> [TASK TO CARRY OUT]:
Scan the entries for the word "indicator" and return every line that has it.

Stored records
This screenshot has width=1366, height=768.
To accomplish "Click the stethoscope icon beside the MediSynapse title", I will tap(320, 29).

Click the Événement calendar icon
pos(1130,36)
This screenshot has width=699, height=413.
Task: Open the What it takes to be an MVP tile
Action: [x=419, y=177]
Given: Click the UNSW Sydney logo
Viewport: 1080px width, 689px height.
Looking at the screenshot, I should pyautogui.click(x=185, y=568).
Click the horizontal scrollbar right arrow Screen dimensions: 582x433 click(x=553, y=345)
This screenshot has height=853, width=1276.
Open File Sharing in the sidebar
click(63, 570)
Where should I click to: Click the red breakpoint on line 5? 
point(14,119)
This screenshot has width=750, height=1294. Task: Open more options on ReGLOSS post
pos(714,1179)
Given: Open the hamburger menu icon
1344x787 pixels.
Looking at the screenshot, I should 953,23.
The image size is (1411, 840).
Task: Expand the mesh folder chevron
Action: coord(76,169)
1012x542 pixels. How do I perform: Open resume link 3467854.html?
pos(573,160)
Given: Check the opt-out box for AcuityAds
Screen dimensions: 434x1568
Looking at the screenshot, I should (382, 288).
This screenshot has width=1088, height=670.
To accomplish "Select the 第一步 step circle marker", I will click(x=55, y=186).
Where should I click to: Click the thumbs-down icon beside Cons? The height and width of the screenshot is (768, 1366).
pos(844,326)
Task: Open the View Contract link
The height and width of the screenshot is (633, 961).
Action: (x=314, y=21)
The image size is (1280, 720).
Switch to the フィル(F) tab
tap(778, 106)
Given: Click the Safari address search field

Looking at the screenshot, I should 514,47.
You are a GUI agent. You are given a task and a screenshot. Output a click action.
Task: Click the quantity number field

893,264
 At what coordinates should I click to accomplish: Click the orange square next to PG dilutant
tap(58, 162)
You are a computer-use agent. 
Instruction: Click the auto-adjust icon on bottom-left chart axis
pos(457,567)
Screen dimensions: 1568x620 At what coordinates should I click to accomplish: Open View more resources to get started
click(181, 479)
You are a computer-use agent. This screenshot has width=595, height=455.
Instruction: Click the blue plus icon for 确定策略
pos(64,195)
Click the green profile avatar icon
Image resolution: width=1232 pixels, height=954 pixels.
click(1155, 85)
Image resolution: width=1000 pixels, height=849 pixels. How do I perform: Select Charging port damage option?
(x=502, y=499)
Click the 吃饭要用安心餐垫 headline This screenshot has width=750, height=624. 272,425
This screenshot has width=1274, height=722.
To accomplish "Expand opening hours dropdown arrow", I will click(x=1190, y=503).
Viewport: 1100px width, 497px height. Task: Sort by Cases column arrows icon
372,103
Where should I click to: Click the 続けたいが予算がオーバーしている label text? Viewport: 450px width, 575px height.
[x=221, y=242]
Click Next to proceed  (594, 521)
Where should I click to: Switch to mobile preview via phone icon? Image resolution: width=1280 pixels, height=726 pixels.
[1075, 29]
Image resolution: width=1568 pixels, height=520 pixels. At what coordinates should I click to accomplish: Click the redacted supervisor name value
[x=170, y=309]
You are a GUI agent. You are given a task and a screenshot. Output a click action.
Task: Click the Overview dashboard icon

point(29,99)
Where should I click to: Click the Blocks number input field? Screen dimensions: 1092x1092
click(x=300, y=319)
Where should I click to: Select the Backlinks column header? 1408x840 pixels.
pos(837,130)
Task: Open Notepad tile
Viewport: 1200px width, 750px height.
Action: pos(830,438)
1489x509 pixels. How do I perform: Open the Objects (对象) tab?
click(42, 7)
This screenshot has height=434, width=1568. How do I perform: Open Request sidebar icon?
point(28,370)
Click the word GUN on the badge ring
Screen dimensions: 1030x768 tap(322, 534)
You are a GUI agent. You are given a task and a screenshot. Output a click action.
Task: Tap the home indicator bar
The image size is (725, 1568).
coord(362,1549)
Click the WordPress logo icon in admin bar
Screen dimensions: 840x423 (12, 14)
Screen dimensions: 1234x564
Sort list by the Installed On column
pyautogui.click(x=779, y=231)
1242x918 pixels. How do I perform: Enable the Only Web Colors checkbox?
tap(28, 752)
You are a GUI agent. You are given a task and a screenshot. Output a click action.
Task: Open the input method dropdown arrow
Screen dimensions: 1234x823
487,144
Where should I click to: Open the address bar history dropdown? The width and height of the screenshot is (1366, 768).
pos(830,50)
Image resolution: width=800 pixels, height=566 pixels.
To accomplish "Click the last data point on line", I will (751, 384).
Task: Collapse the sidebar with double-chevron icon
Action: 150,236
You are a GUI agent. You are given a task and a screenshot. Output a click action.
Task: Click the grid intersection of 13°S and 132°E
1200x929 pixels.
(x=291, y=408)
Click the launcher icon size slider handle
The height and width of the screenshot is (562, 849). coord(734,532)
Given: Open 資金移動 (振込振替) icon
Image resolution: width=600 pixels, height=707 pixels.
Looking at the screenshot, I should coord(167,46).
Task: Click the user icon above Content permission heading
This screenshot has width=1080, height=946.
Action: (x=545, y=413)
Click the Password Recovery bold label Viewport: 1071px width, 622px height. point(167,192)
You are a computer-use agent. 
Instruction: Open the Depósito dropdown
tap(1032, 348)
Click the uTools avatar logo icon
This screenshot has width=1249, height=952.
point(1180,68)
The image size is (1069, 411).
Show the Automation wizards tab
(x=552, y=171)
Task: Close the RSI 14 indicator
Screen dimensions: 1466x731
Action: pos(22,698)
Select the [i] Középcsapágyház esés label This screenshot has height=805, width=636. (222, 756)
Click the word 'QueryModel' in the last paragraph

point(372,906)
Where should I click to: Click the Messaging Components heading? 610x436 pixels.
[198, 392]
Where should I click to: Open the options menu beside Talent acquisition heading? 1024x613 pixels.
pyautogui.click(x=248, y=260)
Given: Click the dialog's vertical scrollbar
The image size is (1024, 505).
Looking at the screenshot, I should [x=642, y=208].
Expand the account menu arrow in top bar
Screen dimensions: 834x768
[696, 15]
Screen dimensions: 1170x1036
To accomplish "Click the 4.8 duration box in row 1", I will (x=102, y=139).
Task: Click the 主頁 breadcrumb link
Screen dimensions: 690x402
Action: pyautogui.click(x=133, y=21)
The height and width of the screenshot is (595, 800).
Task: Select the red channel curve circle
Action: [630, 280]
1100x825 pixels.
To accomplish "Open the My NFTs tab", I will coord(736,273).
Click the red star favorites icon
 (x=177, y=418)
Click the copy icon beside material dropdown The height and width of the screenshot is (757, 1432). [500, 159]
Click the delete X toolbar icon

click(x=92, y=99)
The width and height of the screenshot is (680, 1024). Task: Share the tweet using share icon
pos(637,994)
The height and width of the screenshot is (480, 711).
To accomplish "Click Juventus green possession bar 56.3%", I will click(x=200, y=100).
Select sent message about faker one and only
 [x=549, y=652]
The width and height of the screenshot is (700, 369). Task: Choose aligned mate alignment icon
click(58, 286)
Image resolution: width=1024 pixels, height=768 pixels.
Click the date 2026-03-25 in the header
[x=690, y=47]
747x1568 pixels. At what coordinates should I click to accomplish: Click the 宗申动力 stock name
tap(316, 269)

> [EXERCISE OUTPUT]:
Task: Tap the home indicator bar
Task: Close the RSI 14 indicator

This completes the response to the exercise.